3. Il ne faudrait trop s’étonner que la Bibliologie ne se constitue que de nos jours. Il fallait d’abord que les livres existassent avant de pouvoir les décrire, les analyser et dégager de leur existence même des faits généraux. De même la Critique littéraire est apparue tardivement « le dernier produit d’une longue expérience disait Longin, avec la tâche de constater l’état-civil des vivants et de relever les morts », Proudhon (sur l’Économie politique), a dit : « L’Histoire de la Bibliologie est nécessairement prématurée si on la juge au point de vue d’une Science faite.
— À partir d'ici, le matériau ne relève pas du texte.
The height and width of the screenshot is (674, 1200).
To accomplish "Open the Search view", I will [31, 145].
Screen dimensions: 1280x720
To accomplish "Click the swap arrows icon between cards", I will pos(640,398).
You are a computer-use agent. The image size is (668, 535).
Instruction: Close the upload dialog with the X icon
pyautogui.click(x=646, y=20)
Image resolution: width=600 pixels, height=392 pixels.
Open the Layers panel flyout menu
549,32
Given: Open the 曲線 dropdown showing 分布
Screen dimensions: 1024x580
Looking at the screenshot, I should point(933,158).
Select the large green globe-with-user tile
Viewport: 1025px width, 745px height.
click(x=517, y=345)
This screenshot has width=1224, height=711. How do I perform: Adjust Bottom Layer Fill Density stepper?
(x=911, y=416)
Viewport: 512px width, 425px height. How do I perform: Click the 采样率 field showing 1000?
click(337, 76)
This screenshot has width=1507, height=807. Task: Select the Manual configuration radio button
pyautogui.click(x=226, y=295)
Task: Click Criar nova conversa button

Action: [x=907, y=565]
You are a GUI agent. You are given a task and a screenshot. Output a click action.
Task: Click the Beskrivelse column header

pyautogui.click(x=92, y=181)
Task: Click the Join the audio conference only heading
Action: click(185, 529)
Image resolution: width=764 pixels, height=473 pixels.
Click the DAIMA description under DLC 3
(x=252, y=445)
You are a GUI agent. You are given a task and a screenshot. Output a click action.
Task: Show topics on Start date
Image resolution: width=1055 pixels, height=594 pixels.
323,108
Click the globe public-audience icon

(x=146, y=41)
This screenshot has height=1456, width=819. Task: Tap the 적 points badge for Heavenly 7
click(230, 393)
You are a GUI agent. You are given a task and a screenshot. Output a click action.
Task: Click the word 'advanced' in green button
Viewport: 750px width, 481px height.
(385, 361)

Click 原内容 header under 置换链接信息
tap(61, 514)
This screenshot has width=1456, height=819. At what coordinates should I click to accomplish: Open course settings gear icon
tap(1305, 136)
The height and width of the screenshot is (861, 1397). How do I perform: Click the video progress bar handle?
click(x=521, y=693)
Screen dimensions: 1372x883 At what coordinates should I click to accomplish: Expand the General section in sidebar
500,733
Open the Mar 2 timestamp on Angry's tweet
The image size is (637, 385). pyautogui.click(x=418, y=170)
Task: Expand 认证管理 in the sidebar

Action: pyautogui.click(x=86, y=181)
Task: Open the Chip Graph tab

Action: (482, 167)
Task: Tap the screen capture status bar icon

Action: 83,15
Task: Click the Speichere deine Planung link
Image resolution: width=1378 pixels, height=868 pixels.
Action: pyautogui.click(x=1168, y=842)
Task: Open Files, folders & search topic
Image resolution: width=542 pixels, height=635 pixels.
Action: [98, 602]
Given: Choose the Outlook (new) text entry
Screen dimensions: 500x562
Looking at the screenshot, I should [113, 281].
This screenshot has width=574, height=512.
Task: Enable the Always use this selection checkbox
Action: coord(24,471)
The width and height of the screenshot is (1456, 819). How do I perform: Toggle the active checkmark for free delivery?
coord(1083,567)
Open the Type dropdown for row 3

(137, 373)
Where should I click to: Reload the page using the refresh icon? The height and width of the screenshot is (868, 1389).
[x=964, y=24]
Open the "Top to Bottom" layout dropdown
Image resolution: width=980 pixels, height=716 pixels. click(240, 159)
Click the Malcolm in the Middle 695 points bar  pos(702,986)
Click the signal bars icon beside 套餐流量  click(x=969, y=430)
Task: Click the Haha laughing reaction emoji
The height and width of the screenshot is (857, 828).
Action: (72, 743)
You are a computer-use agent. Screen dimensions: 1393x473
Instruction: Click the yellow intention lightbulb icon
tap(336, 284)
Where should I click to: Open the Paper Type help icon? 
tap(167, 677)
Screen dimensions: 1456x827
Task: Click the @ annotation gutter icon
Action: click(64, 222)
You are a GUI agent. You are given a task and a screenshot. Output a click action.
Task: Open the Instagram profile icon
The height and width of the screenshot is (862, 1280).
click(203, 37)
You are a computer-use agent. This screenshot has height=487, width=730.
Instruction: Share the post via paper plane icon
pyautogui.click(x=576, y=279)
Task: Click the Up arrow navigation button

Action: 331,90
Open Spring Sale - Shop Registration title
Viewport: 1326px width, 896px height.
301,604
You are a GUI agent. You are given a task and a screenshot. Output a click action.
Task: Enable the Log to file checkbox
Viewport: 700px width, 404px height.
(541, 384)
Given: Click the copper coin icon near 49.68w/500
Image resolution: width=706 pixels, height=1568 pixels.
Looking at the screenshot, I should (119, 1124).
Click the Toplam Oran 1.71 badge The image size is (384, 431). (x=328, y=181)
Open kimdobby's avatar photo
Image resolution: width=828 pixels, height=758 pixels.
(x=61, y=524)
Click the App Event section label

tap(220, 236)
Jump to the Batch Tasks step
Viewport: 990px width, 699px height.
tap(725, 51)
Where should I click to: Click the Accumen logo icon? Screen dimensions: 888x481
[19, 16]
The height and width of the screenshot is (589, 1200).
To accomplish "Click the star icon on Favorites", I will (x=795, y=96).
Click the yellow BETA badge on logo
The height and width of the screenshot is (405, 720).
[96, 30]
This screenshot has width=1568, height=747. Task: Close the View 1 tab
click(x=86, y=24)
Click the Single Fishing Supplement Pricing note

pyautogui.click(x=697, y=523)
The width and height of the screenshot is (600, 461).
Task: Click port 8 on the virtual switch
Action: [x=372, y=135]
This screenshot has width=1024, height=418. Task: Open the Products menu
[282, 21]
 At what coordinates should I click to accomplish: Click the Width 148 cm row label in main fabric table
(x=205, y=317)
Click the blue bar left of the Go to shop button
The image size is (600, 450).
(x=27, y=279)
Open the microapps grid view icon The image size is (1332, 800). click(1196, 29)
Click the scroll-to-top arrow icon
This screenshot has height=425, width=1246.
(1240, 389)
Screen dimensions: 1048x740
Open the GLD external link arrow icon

Mais elle est lumineusement utile sous ce rapport qu’elle est le dernier degré que nous ayons à monter pour arriver au sanctuaire ».

Il y a des sciences qui se sont formées au sein des universités. D’autres hors les universités : ainsi la Statistique. Il est compréhensible que la Bibliologie se soit constituée hors les universités et qu’elle s’impose aujourd’hui à elles.

4. L’histoire des moyens de communications montre les phases suivantes :

Première époque. — D’abord le langage est le seul moyen de communication. Plus tard, les nouvelles se transmettent par des signaux (feux de nuit, signaux par le langage des tambours en Afrique). Plus tard, le système des messagers. Deuxième époque. — Communication par l’Écriture.

Le livre, l’écriture sont si importants qu’on dénomme période préhistorique celle qui va des premières manifestations humaines aux premiers documents écrits.

Troisième époque. — Communication par des appareils mécaniques. Imprimerie (journal), Télégraphie, Téléphone, Poste, Radiophonie.

XXe Siècle. — Nous nous sommes trouvés subitement en présence du livre en large collaboration de la publication périodique et continuelle, de la commercialisation, des formes matérielles nouvelles, notamment des répertoires sur fiches, de l’invasion du texte par l’image, des procédés de notation, de chiffrage et de diagramme, de la culture simultanée de toutes les sciences de leur application.

Peut-être sommes-nous à un moment aussi important dans l’Histoire du Livre qu’a été la découverte et la généralisation de l’imprimerie au XVe siècle. En toute matière les grands changements d’orientation nécessitent de longues et patientes préparations. Après les efforts particuliers des dernières décades, nous assistons maintenant à ce qu’on pourrait appeler la rénovation de la pensée bibliologique.

5. Les phases du livre correspondent aux phases de la Pensée : 1° Les pensées primitives. 2° L’expression littéraire de la pensée morale, philologique, scientifique. 3° La science constituée. 4° L’étape nouvelle : la science synthétisée, documentée, visualisée, mathématisée, se condensant, se ramassant pour mieux bondir plus loin et plus haut.

C’est la parole extérieure, la vérité, la phonation, qui a fini par modeler la parole intérieure, et a donné au travail de notre pensée l’expression verbale, une réalité presque tangible. De même, c’est l’écriture qui a donné une forme, une réalité à la science : l’écriture a peu à peu constitué les livres. D’une manière générale, on peut suivre cette histoire de la pensée cérébrée (cogitée) et se constituant peu à peu en un vaste organisme intellectuel, la science.

6. La science bibliologique dans sa première phase a été purement descriptive : La Bibliographie proprement dite. Dans une deuxième elle a tendu à devenir théorique : Bibliologie. Voici qu’elle tend à devenir technique, c’est-à-dire à influencer la confection du livre par des règles déduites de la théorie (Bibliotechnie). Cessant d’être la servante de livres tout faits, et insuffisamment bien faits, elle revendique une action sur les livres à faire. Elle prescrit à la fois les meilleures formes (abstraction faite du contenu) et l’opportunité d’écrire certains ouvrages selon les besoins scientifiques reconnus, ce qui est aujourd’hui livré entièrement à l’arbitraire des éditeurs et souvent des auteurs. Cette fonction, les sciences du livre ont à la partager avec l’organisation scientifique de chaque science.